By Paul Holland chief operating officer, Allstar Business Solutions
Geopolitical influences had an increasing impact on fuel prices throughout 2018, rendering the market volatile – and this year looks to be no different.
Fuel accounts for the biggest proportion of operating costs for any business vehicle, from around 10% for the smallest vans to as much as a third of total operating costs for the largest vehicles. With commercial vehicles in the UK travelling 116.9billion miles per annum, the costs soon add up.
So, how can UK businesses avoid getting caught up in the politics and better manage fuel costs?
Historically, supply and demand factors had the biggest influence on fuel price. Last year however, factors including US sanctions on Iran, Venezuela’s drop in production, as well as Russia and OPEC’s decision not to increase production, led to a four-year high in fuel costs. Brexit has also had a significant impact.
Following the June 2016 referendum, the foreign exchange rate (FX) plummeted and remains markedly reduced. Reflecting this, the price of fuel has increased by 9.14ppl, with 5.19ppl of that amount directly related to FX.
Moving into 2019 however, we have started to see an increase in fuel prices as OPEC and Russia attempt to cut supply.
If the current economic and political trends continue, it is likely that we will be operating in a less globalised world in the near future. As such, fleet managers will need to adapt their approach to managing costs and navigating regulation. Some tips to ensure they reduce overall fuel spend and mitigate any unexpected changes include:
Global issues drive commodity prices, so if the price of crude oil is driven up, it is likely that the price at the pump will too. Closer to home, UK government policies, Brexit, and the impact of FX will also influence the price we pay.

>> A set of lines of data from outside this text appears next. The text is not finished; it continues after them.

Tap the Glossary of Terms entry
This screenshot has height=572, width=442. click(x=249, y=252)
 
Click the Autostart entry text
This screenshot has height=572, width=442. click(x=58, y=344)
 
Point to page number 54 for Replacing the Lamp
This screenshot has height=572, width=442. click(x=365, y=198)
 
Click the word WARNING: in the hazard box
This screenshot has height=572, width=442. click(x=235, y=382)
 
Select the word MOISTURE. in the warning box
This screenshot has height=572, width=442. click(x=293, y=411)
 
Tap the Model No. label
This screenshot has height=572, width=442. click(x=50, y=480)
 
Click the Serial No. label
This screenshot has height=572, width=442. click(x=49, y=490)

Any major fluctuations in the foreign exchange rate as a result of current affairs will be reported in the press, as will changes in at-source oil pricing.

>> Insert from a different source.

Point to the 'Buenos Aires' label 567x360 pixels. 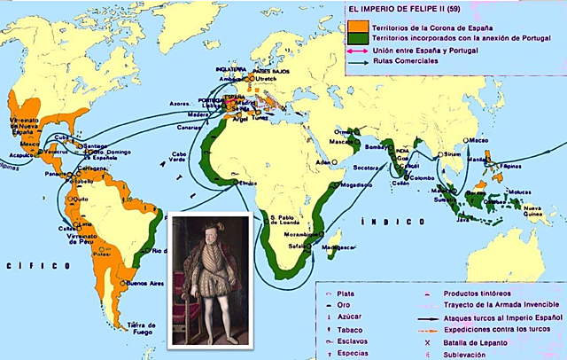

While the price of fuel has risen in recent years, it’s important to note that oil prices do go down as well as up. Where possible, avoid speculating about fuel pricing, particularly when it comes to setting out the annual budget. Instead, plan for what you know, and include a contingency for any unexpected downturns.
Global politics and the economy are non-negotiable. Instead, focus on the factors within your control and maximise the impact they can have on the company budget.
Review how the company purchases fuel and assess if there are any tools that your company is not currently utilising, such as a fuel card that offers access to discounted fuel at the forecourt.
Despite a turbulent forecast for the coming year, fleet operators can use these tips to focus their strategy when it comes to navigating a volatile fuel market.